◆ Exercise brief ◆
Starting at the line containing "Open the Science sidebar section" and ending at the line containing "Action: 325,1", rewrite those records as a JSON list of strings with one string per line, leaving out any blank lines.
:::::
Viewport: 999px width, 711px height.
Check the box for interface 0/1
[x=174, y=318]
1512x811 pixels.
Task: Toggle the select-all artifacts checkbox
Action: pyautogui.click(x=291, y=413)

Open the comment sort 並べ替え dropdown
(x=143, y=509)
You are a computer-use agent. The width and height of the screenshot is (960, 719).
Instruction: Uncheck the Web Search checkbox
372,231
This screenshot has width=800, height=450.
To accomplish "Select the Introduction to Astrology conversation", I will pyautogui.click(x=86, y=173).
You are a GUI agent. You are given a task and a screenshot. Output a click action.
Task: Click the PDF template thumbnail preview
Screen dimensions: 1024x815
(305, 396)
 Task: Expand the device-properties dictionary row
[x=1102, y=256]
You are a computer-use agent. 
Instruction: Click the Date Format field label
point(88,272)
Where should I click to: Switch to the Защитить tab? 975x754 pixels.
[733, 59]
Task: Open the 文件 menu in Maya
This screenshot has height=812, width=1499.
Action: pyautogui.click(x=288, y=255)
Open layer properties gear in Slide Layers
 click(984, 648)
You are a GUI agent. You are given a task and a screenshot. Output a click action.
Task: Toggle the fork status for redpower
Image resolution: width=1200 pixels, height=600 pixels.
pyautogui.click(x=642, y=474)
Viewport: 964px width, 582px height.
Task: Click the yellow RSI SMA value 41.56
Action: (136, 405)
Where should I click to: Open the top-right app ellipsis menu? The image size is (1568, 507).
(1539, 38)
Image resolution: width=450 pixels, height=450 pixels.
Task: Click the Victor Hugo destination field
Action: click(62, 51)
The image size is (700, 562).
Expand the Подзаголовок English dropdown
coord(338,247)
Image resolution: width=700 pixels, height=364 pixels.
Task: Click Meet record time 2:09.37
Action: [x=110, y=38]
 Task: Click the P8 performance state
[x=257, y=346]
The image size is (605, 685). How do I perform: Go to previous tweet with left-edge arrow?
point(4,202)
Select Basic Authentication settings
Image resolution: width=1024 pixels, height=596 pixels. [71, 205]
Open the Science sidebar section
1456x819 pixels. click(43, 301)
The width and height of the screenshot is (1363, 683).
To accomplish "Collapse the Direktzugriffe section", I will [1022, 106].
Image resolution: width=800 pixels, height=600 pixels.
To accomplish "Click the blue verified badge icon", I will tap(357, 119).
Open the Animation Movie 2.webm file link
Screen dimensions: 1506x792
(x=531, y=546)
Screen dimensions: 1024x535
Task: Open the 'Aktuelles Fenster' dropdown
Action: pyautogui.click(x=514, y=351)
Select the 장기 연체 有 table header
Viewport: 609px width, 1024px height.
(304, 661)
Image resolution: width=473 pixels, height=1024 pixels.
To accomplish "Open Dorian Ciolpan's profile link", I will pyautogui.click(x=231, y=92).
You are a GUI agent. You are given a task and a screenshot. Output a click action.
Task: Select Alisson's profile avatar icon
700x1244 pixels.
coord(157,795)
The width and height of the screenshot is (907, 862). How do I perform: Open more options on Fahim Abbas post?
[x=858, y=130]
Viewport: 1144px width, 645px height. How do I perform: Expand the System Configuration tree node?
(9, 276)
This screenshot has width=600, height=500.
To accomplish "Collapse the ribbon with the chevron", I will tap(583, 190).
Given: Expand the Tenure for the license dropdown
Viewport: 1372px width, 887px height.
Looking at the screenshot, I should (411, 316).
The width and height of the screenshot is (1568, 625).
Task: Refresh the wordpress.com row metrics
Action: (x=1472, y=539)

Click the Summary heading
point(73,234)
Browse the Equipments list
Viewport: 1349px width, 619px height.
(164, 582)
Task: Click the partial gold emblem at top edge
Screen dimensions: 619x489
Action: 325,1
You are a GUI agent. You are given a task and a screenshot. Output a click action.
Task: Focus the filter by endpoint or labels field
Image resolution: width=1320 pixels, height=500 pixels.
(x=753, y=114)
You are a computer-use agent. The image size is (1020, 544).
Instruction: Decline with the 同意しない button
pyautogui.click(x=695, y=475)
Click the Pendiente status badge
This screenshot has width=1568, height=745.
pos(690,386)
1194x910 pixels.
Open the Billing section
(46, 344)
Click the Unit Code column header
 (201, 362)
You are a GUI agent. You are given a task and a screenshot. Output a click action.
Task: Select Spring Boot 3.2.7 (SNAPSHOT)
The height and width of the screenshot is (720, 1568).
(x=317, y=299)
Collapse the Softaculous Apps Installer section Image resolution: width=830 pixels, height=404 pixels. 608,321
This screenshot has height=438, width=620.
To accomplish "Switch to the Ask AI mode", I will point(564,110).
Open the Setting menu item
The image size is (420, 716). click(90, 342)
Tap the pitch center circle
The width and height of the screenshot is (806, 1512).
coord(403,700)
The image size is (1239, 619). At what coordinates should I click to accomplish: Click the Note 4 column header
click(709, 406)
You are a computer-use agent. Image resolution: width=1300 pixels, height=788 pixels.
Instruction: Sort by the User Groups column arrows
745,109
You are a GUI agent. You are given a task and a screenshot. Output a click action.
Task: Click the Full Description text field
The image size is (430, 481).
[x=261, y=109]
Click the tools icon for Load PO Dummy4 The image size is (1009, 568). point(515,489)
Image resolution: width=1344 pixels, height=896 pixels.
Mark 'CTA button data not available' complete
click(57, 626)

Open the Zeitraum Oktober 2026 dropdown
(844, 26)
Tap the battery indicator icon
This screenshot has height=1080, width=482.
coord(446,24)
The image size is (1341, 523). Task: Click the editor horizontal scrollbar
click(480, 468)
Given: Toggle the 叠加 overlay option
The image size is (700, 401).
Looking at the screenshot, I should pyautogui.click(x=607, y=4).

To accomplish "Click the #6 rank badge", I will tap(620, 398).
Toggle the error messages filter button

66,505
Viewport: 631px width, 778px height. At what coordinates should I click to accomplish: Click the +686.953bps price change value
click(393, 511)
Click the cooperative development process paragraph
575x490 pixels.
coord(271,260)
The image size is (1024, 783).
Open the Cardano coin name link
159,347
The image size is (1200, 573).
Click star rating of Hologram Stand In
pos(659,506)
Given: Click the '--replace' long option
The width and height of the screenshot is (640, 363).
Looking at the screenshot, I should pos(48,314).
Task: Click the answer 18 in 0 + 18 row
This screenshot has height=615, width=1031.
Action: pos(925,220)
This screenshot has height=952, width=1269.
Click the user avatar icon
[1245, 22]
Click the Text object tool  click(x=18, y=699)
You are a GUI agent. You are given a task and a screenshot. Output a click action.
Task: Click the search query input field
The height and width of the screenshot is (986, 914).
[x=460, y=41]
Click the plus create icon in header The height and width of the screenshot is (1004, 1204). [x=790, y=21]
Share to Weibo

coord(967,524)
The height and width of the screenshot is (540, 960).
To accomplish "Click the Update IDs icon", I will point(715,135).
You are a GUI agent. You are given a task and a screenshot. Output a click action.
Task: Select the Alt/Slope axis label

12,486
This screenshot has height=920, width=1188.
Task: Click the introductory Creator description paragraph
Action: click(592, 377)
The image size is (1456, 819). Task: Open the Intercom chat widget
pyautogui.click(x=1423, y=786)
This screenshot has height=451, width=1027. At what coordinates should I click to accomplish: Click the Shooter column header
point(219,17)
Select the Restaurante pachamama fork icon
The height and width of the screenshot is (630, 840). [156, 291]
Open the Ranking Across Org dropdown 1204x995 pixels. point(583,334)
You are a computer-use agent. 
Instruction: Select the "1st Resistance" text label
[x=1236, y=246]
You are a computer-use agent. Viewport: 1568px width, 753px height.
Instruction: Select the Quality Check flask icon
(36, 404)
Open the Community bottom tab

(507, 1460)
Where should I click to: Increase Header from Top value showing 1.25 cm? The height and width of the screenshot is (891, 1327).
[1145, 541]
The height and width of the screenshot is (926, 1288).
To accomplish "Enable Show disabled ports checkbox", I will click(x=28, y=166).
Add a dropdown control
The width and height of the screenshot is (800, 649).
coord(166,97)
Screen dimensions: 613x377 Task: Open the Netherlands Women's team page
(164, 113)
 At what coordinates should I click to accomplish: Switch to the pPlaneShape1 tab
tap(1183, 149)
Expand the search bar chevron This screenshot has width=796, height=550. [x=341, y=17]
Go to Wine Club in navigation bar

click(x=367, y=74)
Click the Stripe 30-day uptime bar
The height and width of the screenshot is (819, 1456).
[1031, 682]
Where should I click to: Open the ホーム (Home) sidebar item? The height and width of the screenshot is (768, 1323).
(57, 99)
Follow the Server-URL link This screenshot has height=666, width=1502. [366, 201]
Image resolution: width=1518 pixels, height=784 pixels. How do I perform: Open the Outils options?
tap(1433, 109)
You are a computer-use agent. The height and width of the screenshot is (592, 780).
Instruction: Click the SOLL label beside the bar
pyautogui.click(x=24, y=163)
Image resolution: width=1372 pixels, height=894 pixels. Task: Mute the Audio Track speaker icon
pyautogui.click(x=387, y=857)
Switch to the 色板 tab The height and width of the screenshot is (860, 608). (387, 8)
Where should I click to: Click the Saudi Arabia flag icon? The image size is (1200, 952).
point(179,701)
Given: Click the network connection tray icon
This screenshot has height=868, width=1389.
:::::
◆ Task answer ◆
[
  "Open the Science sidebar section",
  "1456x819 pixels. click(43, 301)",
  "The width and height of the screenshot is (1363, 683).",
  "To accomplish \"Collapse the Direktzugriffe section\", I will [1022, 106].",
  "Image resolution: width=800 pixels, height=600 pixels.",
  "To accomplish \"Click the blue verified badge icon\", I will tap(357, 119).",
  "Open the Animation Movie 2.webm file link",
  "Screen dimensions: 1506x792",
  "(x=531, y=546)",
  "Screen dimensions: 1024x535",
  "Task: Open the 'Aktuelles Fenster' dropdown",
  "Action: pyautogui.click(x=514, y=351)",
  "Select the 장기 연체 有 table header",
  "Viewport: 609px width, 1024px height.",
  "(304, 661)",
  "Image resolution: width=473 pixels, height=1024 pixels.",
  "To accomplish \"Open Dorian Ciolpan's profile link\", I will pyautogui.click(x=231, y=92).",
  "You are a GUI agent. You are given a task and a screenshot. Output a click action.",
  "Task: Select Alisson's profile avatar icon",
  "700x1244 pixels.",
  "coord(157,795)",
  "The width and height of the screenshot is (907, 862). How do I perform: Open more options on Fahim Abbas post?",
  "[x=858, y=130]",
  "Viewport: 1144px width, 645px height. How do I perform: Expand the System Configuration tree node?",
  "(9, 276)",
  "This screenshot has width=600, height=500.",
  "To accomplish \"Collapse the ribbon with the chevron\", I will tap(583, 190).",
  "Given: Expand the Tenure for the license dropdown",
  "Viewport: 1372px width, 887px height.",
  "Looking at the screenshot, I should (411, 316).",
  "The width and height of the screenshot is (1568, 625).",
  "Task: Refresh the wordpress.com row metrics",
  "Action: (x=1472, y=539)",
  "Click the Summary heading",
  "point(73,234)",
  "Browse the Equipments list",
  "Viewport: 1349px width, 619px height.",
  "(164, 582)",
  "Task: Click the partial gold emblem at top edge",
  "Screen dimensions: 619x489",
  "Action: 325,1"
]